What lines of the data below include the word "computer"? Report them by copying each.

» Data extract
○ ○ ○ ○

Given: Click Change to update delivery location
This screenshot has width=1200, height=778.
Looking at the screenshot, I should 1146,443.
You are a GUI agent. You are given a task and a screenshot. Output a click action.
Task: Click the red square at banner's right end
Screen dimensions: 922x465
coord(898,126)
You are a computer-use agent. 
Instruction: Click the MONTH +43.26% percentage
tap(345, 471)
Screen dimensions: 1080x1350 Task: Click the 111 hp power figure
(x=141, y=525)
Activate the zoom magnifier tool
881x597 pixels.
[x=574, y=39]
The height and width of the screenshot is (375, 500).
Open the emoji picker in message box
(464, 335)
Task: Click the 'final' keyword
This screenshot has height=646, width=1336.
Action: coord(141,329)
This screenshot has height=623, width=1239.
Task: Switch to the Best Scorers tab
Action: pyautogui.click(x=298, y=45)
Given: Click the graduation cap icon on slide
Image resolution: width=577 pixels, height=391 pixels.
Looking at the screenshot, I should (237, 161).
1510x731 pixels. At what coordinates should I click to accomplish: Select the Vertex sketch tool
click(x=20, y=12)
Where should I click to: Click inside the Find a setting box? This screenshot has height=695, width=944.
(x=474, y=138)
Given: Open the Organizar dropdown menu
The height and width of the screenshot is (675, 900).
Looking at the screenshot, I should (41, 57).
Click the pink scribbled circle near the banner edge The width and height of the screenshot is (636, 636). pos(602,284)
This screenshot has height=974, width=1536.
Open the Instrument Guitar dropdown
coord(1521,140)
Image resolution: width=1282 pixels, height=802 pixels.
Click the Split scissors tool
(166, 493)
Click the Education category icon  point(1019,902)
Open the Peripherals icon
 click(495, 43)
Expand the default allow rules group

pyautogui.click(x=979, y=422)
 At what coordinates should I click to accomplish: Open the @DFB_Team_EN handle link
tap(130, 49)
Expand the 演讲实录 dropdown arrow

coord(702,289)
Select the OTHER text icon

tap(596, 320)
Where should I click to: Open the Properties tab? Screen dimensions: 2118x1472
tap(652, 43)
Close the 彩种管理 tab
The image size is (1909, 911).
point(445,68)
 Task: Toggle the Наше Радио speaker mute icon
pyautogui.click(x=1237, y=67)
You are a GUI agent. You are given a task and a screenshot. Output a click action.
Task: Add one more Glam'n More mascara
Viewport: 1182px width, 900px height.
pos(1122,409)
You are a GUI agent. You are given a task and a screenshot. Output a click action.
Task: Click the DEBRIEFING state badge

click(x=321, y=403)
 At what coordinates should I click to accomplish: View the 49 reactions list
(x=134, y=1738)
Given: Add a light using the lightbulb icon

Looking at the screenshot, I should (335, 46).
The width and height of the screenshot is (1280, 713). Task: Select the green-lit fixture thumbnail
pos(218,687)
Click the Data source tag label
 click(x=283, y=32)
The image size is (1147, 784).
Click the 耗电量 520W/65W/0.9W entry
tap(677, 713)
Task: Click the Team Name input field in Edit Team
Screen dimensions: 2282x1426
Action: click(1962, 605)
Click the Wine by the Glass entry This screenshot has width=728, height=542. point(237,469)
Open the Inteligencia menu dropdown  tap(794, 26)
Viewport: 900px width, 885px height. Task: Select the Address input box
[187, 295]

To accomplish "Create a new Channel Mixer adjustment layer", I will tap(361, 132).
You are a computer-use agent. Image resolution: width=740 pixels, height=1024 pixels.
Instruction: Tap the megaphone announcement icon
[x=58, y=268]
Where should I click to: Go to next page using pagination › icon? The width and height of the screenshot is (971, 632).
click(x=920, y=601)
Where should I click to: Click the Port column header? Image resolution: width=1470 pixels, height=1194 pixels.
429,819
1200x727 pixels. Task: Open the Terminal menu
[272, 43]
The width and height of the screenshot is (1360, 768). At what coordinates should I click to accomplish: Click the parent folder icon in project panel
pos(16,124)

○ ○ ○ ○

» Completed task
You are a computer-use agent. 
You are a computer-use agent. Image resolution: width=740 pixels, height=1024 pixels.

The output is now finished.